Der Fahrer eines Linienbusses fuhr von einer Bushaltestelle wieder auf die Straße und stieß dabei mit einem Auto zusammen. Der Autobesitzer verklagte das Busunternehmen auf Zahlung von rund 10.000 Euro Schadenersatz. Seiner Ansicht nach musste das Unternehmen für ein Fehlverhalten seines Arbeitnehmers haften: Der Busfahrer habe den Unfall verursacht, weil er vor dem Wegfahren von der Haltestelle nicht geblinkt habe.
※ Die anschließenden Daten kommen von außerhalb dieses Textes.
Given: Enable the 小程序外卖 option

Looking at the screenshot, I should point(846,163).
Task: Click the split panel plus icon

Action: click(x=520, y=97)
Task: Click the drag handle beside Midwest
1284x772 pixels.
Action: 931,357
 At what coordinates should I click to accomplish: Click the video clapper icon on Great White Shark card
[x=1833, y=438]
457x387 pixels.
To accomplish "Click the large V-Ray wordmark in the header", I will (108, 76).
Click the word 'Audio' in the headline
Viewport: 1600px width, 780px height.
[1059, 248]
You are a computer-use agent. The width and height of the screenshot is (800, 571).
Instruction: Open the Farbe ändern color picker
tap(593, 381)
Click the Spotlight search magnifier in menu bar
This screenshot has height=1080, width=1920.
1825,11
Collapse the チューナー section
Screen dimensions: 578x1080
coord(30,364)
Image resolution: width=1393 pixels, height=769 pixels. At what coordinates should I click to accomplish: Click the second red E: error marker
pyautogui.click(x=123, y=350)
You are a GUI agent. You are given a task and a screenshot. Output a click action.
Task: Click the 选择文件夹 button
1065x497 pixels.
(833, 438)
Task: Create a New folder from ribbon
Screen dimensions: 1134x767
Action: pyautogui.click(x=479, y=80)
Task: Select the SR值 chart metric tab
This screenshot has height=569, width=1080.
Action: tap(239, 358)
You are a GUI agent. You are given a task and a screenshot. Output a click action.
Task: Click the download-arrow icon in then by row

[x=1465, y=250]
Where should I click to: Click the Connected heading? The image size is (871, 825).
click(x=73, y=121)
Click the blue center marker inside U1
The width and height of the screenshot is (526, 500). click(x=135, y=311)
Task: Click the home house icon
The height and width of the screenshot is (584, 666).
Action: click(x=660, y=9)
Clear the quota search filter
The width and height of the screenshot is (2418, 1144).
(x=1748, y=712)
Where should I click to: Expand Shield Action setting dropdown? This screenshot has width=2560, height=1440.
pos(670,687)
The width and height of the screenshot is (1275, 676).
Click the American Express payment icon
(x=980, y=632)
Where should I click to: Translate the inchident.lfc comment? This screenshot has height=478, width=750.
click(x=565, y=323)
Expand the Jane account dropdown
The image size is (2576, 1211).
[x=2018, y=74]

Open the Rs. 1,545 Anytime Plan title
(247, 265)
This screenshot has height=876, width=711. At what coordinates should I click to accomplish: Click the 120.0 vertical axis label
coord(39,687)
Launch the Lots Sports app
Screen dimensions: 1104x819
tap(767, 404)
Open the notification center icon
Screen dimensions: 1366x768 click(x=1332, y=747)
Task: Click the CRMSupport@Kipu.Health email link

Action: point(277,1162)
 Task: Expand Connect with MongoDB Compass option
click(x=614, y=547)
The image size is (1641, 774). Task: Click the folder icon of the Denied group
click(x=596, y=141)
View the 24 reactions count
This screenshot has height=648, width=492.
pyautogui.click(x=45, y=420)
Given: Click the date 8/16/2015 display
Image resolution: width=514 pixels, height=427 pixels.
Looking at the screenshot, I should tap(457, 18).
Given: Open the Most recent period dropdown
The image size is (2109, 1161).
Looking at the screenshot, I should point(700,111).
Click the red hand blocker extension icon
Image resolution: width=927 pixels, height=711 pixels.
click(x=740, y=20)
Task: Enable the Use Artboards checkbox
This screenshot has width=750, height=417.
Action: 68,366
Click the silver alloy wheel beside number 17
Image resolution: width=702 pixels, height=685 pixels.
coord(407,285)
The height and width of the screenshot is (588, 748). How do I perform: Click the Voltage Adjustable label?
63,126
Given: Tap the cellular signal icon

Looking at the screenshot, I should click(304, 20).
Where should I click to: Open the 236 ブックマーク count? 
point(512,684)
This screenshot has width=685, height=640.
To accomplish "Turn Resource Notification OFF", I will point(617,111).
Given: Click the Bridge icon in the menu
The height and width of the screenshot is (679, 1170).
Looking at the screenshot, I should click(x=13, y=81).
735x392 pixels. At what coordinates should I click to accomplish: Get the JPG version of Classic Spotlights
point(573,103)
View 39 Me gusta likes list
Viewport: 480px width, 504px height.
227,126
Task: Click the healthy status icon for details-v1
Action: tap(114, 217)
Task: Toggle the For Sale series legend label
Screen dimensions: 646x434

Das Landgericht fand, der Unfallgeschädigte müsse die Hälfte der Reparaturkosten selbst tragen. Immerhin habe der Linienbus an der Haltestelle Vorfahrt, vorbeifahrende Verkehrsteilnehmer müssten diesen Vorrang beachten. Gegen diese Entscheidung legte der Autofahrer Berufung ein. Das Oberlandesgericht (OLG) Celle gab ihm zumindest in der Schuldfrage Recht (14 U 96/21).

Wenn ein Linienbus an einer Haltestelle wegfahre, habe er zwar Vorfahrt, so das OLG. Das setze aber voraus, dass der Busfahrer den anderen Verkehrsteilnehmern mit dem Blinker rechtzeitig anzeige, dass er losfahren und sich wieder in den fließenden Verkehr einfädeln wolle. Wenn der Busfahrer seinen Start nicht anzeige und dann beim Einfahren mit einem Pkw kollidiere, treffe ihn die Schuld an dem Unfall.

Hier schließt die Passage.